Restoration of in vivo signature by reassembly of dermal papilla cells into spheroids. (A) Dendrogram of an unsupervised hierarchical cluster performed on global profiles of intact papillae (blue), cells in culture (green), and dermal spheroids (red). Arrays are identified by patient age. (B) Bar chart comparing similarity of intact papilla with p3 cells, or p3 spheroids, plotted as Pearson’s correlation coefficients. Individual samples are identified by age of tissue donor (37, 32, 34 y). (C) Profile plot comparing intact papillae (F), cells at p3, and spheroids (S) shows that 22% of transcripts differentially regulated between intact papillae and cells at p3 were restored by reassembly into spheroids. (D) GEDI global analysis among microarrays of fresh papillae, cells in culture (p0, p1, p3, p5), and spheroids.

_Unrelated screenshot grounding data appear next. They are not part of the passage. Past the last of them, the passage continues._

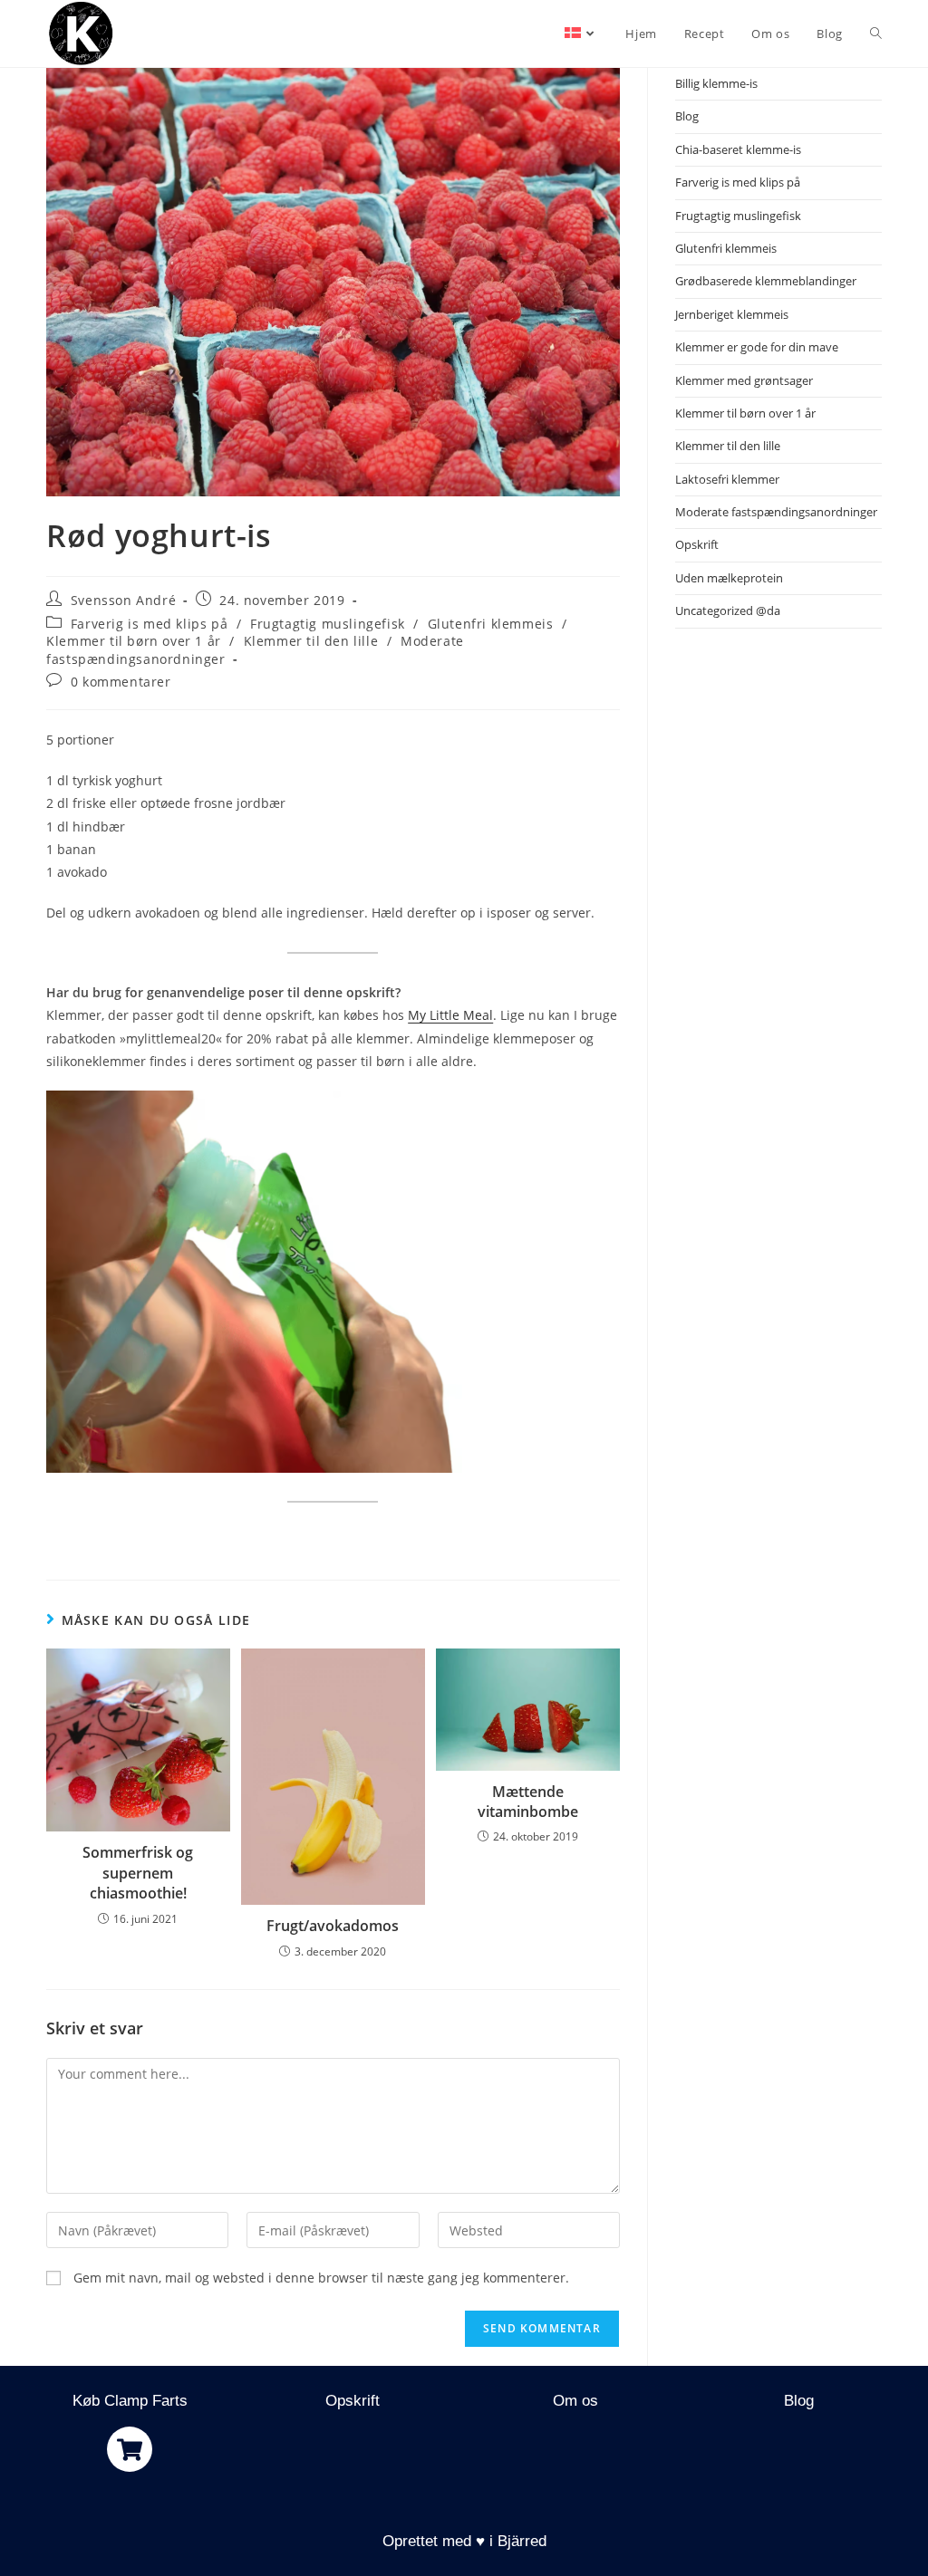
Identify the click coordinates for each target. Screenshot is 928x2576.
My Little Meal (450, 1015)
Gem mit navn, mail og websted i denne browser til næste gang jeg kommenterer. (321, 2277)
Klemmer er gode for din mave (756, 347)
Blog (687, 116)
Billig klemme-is (716, 83)
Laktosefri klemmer (727, 479)
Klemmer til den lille (311, 640)
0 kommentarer (121, 681)
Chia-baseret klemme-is (738, 149)
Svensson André (123, 600)
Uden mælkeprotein (729, 578)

Expression values of each probe set, for each sample, were input into a 25 × 26 node grid, whereby changing expression patterns within intact dermal papillae can be assessed as a genome-wide response to growth in culture. (E) GEDI analysis revealed four territories of interest (T1–T4), in which the dynamics of expression changes among samples were of particular interest. (F) Network presentation of transcription factors (yellow nodes) with significant enrichment of genes in territories 1 + 3, or in territories 2 + 4 (G). Red nodes denote territories 1 and 2 in their respective regulons, and blue nodes denote territories 3 and 4. Several transcription factors were detected; however, the transcription factor FLI1 was identified as a regulator unique to the biomarker panel of both territories 1 and 3 and a significantly larger portion of the territory genes than other candidates. In analyzing territories 2 + 4, several significant master regulators were identified with comparable effect sizes, and are indicated within the figure.